§ **Extract to read**:
============
After loading the code, the ESP module will automatically access the Wi-Fi point with the SSID given in the firmware. An LED is connected to the ESP module. The LED’s anode pin is connected to the GPIO2 with 220 ohm series resistor and cathode pin is connected to the GND. The ESP module is now ready to receive data from the internet via Wi-Fi Router and will control LED accordingly.
On the PC side install the MQTTLens on the chrome browser. MQTTlens supports MQTT protocol and can be used for publishing and subscription of message. PC client should be assigned with unique client ID so that MQTT broker can easily identify which client is publishing and subscribing the topic and payload. Learn more about configuring PC as MQTT Client from the following tutorial –
How to set up PC and Mobile as MQTT Clients
Learn about creating and subscribing topics on HiveMQ broker and publishing messages on them from the following tutorial –
Communication between PC and Mobile using MQTT Protocol Via HiveMQ Broker
The following precautions must be taken care while assembling the circuit –
1) The ESP8266 needs 3.3V power to work, so do not provide 5V.
2) Some people say that ESP8266 does not have 5V tolerant Inputs but when Arduino was used as USB to Serial Adapter it successfully provided the serial communication. According to the datasheet of ESP8266, It has also written that the ESP8266 GPIOs can tolerate more power up to 6V.
3) If the error of espcomm_sync-failed.md is shown while uploading the firmware code, then first check the selected port on which the ESP module is connected and then check if the module is entering in bootloading mode or not. This can be checked by connecting RX and GND pin of converter to the TX and GND pin of ESP. Then open a terminal and check if the following message is received on serial window or not.
============
§ **Entries**:
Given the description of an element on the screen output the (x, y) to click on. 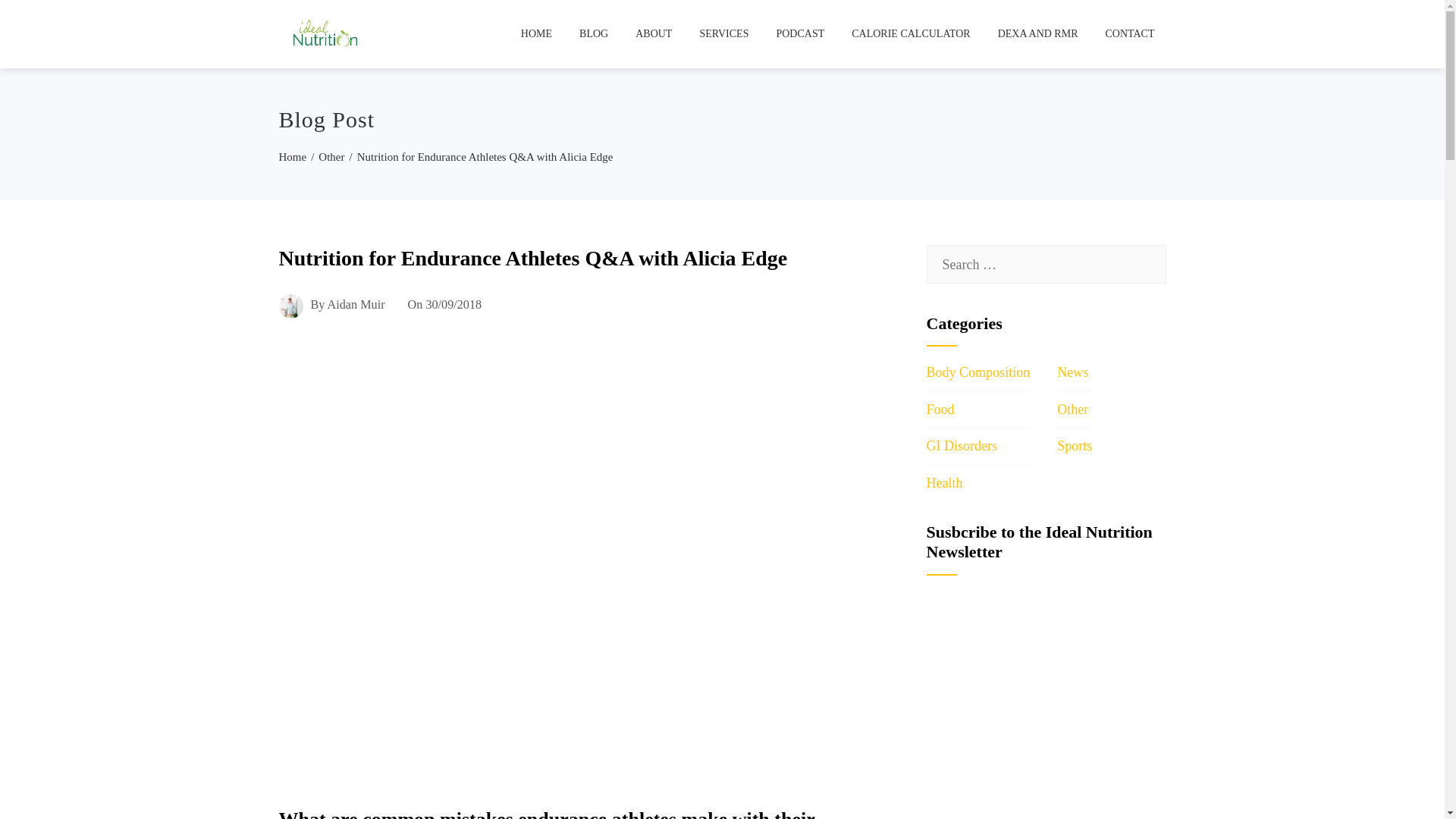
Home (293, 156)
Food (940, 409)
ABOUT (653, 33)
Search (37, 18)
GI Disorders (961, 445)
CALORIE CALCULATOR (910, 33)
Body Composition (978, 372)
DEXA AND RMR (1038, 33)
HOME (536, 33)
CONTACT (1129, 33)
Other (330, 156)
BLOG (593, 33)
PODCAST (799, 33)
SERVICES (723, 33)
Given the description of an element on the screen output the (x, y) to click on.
============
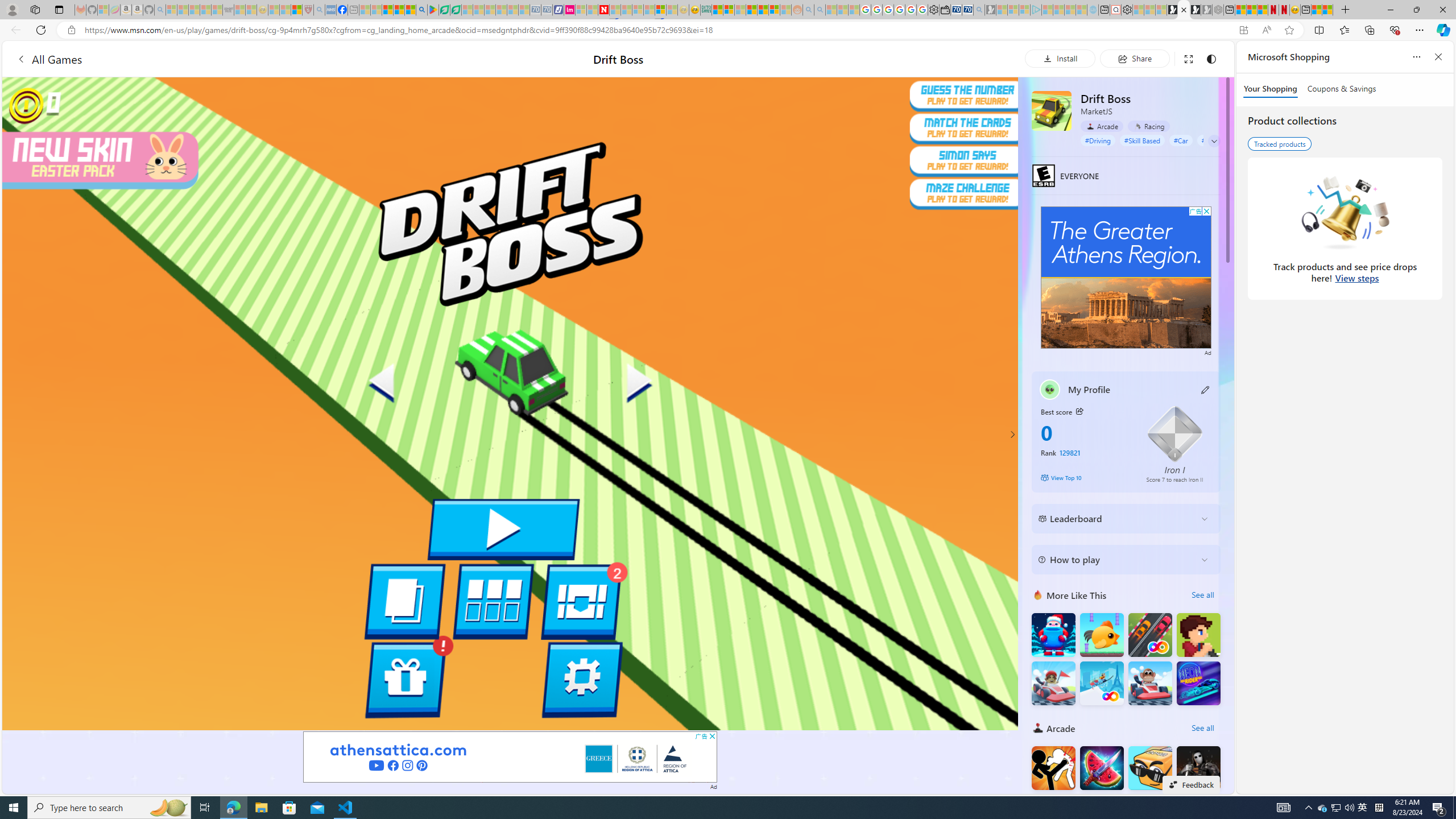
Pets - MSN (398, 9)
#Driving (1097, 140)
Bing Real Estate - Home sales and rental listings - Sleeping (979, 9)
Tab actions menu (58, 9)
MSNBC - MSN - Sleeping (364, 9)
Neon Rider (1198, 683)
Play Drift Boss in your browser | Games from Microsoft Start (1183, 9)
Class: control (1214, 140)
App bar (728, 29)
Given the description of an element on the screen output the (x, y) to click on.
============
§ **What is expected**: Extend the ESP8266 MQTT tutorial from the point where it stops.

§ **The reply**:
ets Jan 8 2017,rst cause:2, boot mode:(x,y).
4) Check if the module pins are getting proper voltage or not using multimeter.
5) If the module is working but it starts to burn after sometime then there can be an issue of current requirement. In that case, use an external power supply to provide 3.3V to ESP8266.
Fig. 10: Prototype of ESP8266 based IOT LED Controller
How the circuit works –
After loading firmware and circuit connections, the ESP8266 module is ready to receive data over MQTT protocol from the available Wi-Fi access point. The PC client is also ready to send control commands via MQTTLens add-on. The ESP8266 and PC clients communicate and send messages to each other via a MQTT broker called HiveMQ.
The ESP8266 client configures as publisher for the topic “ESP8266/connection status” and as subscriber for the topic “ESP8266/LED status”. The PC client configures as subscriber for the topic “ESP8266/connection status” and as publisher for the topic “ESP8266/LED status”. The ESP8266 Client initiates connection by publishing a message ‘Connected’ to the MQTT broker.
When the PC client receives the message, it can publish messages ‘ON’ and ‘OFF’ on the topic “ESP8266/LED status”. If the message ON is published by the PC client, it will be received by the ESP8266 client and its firmware code interprets the message to switch on the LED light. If the message OFF is published by the PC client, it will be received by the ESP8266 client and its firmware code interprets the message to switch off the LED light.
Programming Guide –
The ESP8266 Client is loaded with an Arduino sketch. An open source library for publish and subscription through ESP client is used. In those public libraries nothing is changed or modified.
The ESP8266 client is connected to the home network by defining the SSID and Password of Wi-Fi router. The SSID and password of Wi-Fi access point are initialized in the Arduino code as follow –
//Wifi setup
const char* ssid = “ABCDEF”;
const char* password = “qwerty”;
This piece of code can be initialized in set up as well as by defining a separate function with some other testing cases. The following function is used to initiate the Wi-Fi connection.
WiFi.begin(ssid, password); //Start Wireless connection
After connecting ESP8266 with the Network, the ESP8266 will initiate connection with MQTT broker. The following code in the Arduino sketch is used to define the MQTT broker to which the ESP module has to communicate.
//The broker or server domain name
const char* mqtt_server = “broker.mqtt-dashboard.com”;
The ESP module based client is connected to the MQTT broker by calling the following function in the setup.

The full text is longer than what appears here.